Instructions for the task: Every entry in the following data should be output exactly.

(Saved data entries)
--- START ---
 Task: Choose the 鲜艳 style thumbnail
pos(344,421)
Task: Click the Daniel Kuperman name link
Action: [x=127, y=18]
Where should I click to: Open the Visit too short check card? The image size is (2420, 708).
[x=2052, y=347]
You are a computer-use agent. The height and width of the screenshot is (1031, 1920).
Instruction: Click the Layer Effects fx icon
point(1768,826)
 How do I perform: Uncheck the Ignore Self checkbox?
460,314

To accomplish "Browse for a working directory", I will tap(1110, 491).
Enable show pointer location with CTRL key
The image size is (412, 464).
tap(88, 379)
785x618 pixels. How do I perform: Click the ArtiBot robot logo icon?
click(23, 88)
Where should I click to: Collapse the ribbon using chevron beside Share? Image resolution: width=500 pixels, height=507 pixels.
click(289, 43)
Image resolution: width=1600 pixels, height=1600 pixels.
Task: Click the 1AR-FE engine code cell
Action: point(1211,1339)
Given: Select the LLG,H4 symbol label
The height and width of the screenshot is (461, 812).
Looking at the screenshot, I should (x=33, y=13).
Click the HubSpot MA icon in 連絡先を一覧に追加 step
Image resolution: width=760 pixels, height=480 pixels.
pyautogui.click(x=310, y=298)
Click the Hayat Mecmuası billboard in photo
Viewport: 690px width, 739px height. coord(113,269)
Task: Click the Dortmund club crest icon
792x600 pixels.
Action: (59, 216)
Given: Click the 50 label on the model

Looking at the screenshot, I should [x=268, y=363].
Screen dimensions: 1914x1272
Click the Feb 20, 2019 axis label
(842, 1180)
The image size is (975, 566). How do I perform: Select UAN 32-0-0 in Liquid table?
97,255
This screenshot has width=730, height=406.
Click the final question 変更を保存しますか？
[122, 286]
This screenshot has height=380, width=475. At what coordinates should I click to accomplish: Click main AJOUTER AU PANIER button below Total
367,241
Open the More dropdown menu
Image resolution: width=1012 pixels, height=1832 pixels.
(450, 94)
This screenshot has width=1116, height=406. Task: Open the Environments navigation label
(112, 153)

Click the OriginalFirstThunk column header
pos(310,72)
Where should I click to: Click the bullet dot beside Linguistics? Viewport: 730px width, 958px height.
--- END ---
Worked solution:
 Task: Choose the 鲜艳 style thumbnail
pos(344,421)
Task: Click the Daniel Kuperman name link
Action: [x=127, y=18]
Where should I click to: Open the Visit too short check card? The image size is (2420, 708).
[x=2052, y=347]
You are a computer-use agent. The height and width of the screenshot is (1031, 1920).
Instruction: Click the Layer Effects fx icon
point(1768,826)
 How do I perform: Uncheck the Ignore Self checkbox?
460,314

To accomplish "Browse for a working directory", I will tap(1110, 491).
Enable show pointer location with CTRL key
The image size is (412, 464).
tap(88, 379)
785x618 pixels. How do I perform: Click the ArtiBot robot logo icon?
click(23, 88)
Where should I click to: Collapse the ribbon using chevron beside Share? Image resolution: width=500 pixels, height=507 pixels.
click(289, 43)
Image resolution: width=1600 pixels, height=1600 pixels.
Task: Click the 1AR-FE engine code cell
Action: point(1211,1339)
Given: Select the LLG,H4 symbol label
The height and width of the screenshot is (461, 812).
Looking at the screenshot, I should (x=33, y=13).
Click the HubSpot MA icon in 連絡先を一覧に追加 step
Image resolution: width=760 pixels, height=480 pixels.
pyautogui.click(x=310, y=298)
Click the Hayat Mecmuası billboard in photo
Viewport: 690px width, 739px height. coord(113,269)
Task: Click the Dortmund club crest icon
792x600 pixels.
Action: (59, 216)
Given: Click the 50 label on the model

Looking at the screenshot, I should [x=268, y=363].
Screen dimensions: 1914x1272
Click the Feb 20, 2019 axis label
(842, 1180)
The image size is (975, 566). How do I perform: Select UAN 32-0-0 in Liquid table?
97,255
This screenshot has width=730, height=406.
Click the final question 変更を保存しますか？
[122, 286]
This screenshot has height=380, width=475. At what coordinates should I click to accomplish: Click main AJOUTER AU PANIER button below Total
367,241
Open the More dropdown menu
Image resolution: width=1012 pixels, height=1832 pixels.
(450, 94)
This screenshot has width=1116, height=406. Task: Open the Environments navigation label
(112, 153)

Click the OriginalFirstThunk column header
pos(310,72)
Where should I click to: Click the bullet dot beside Linguistics? Viewport: 730px width, 958px height.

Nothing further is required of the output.